- Exercise details:
In the traffic sign detection passage below, condense the paragraph beginning "Figure 1 illustrates the overall framework" into a bulleted list that keeps its main facts.

2.2. Small Object Detection

In a traffic scene image, traffic signs usually occupy only a small portion of the entire image. In addition, small object detection is much more challenging than large object detection. Thus, many deep learning frameworks have been proposed to enhance the information representation of small objects in convolution feature maps. Zhang et al. [20] proposed a model that consists of a region proposal network that generates candidate object regions and an object detection network that incorporates multiscale features and global information. In [21], the authors proposed a unified deep CNN for fast multiscale object detection. In this framework, the detection is performed at various intermediate network layers to enable the detection of all object scales. Cao et al. [22] proposed an improved algorithm based on faster region-based CNN for small object detection. An improved loss function based on intersection over union, the multiscale convolution feature fusion, and the improved nonmaximum suppression algorithm is introduced to enhance the performance for small object detection. Li et al. [23] proposed a new perceptual generative adversarial network model that improves small object detection through narrowing representation difference of small objects from the large ones. Wei et al. [24] proposed three enhancements for CNN-based visual object detection for advanced driving assistance systems, including using deconvolution and fusion of CNN feature maps to create enhanced feature maps, adopting soft nonmaximal suppression to address the object occlusion challenge, and setting anchor boxes properly for better object matching and localization. In [25], Lin et al. exploited the inherent multiscale, pyramidal hierarchy of deep convolutional networks to construct feature pyramids with marginal extra cost.

3. Proposed Framework

Figure 1 illustrates the overall framework of the proposed approach. The base network based on ESPNetv2 network [16] first takes input image to generate convolution feature maps. To improve the ability of the proposed framework on detecting of small traffic signs, a deconvolution module is used to aggregate an output feature map at layer 2 with an output feature map at layer 3 to create an enhanced feature map. Then, two improved region proposal networks are adopted to generate proposals from the highest-level convolution feature map and the enhanced convolution feature map. The improved region proposal network includes a convolution layer to reduce the number of parameters in the subsequent convolutional layers and a dilated convolution to enlarge the receptive field, thus improving the detection accuracy and the inference speed of the proposal generation stage. In the detection network, a region of interest pooling layer is adopted to adjust the size of proposals to fixed size feature maps, and fully connected layers are used for classifying proposals and regressing the bounding box of proposals. In the following sections, the proposed approach is explained in detail.

- Raw data:
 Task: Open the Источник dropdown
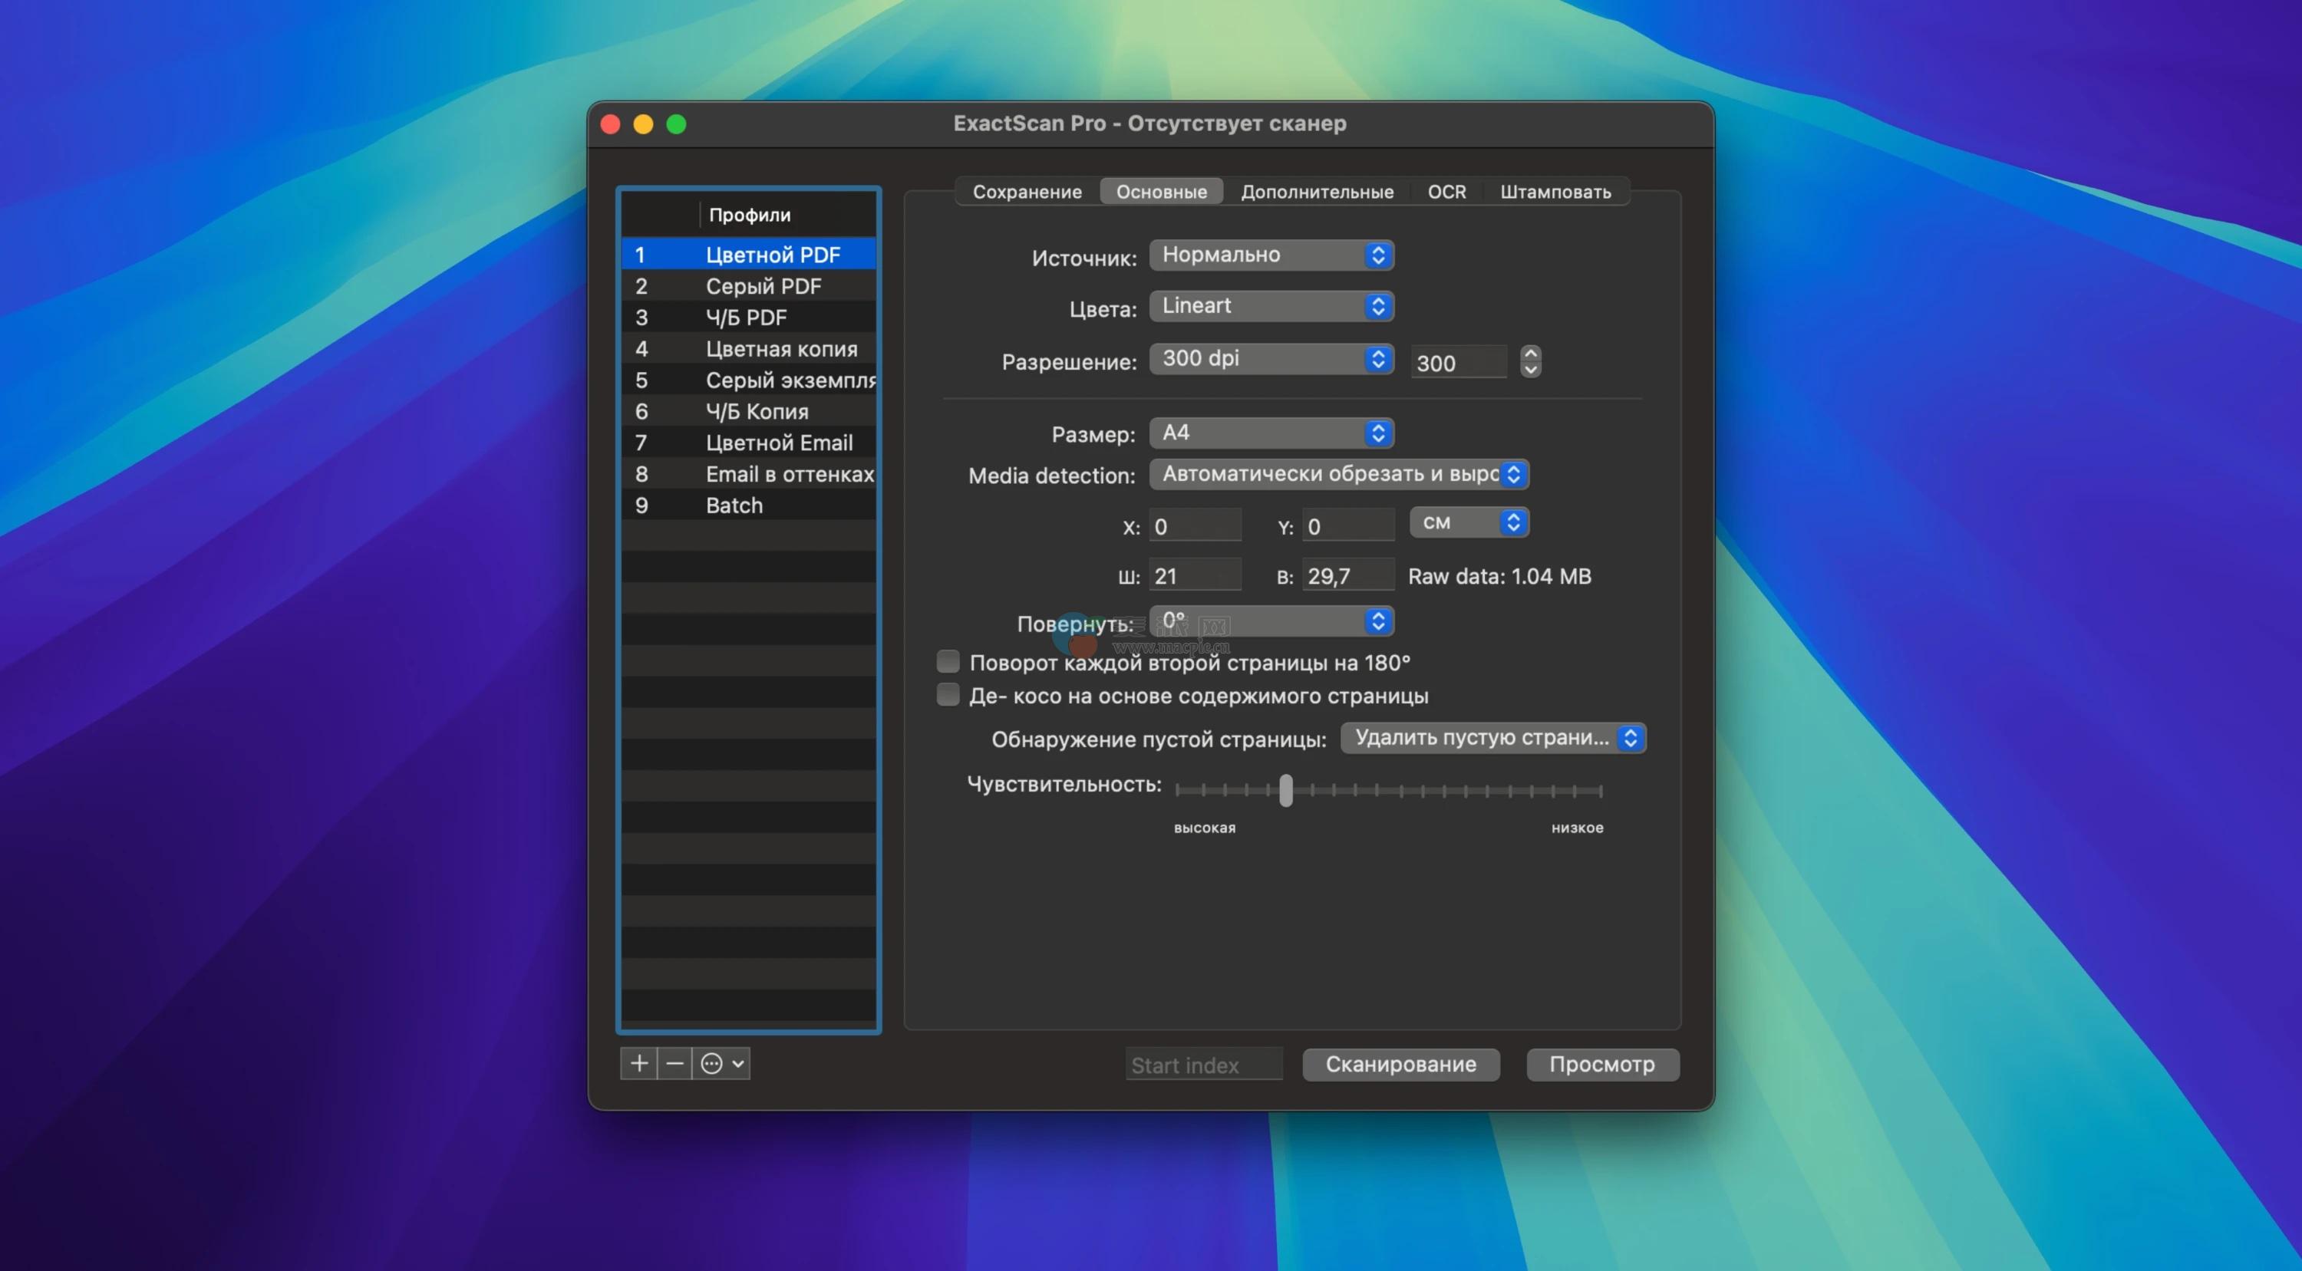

- Reply:
- An ESPNetv2-based base network takes the input image and generates convolution feature maps.
- To improve small traffic sign detection, a deconvolution module combines the layer 2 and layer 3 output feature maps into an enhanced feature map.
- Two improved region proposal networks generate proposals from the highest-level feature map and from the enhanced feature map.
- Each improved region proposal network uses a convolution layer to reduce parameters in later layers and a dilated convolution to enlarge the receptive field. This improves detection accuracy and the inference speed of proposal generation.
- In the detection network, region of interest pooling resizes proposals to fixed-size feature maps.
- Fully connected layers classify the proposals and regress their bounding boxes.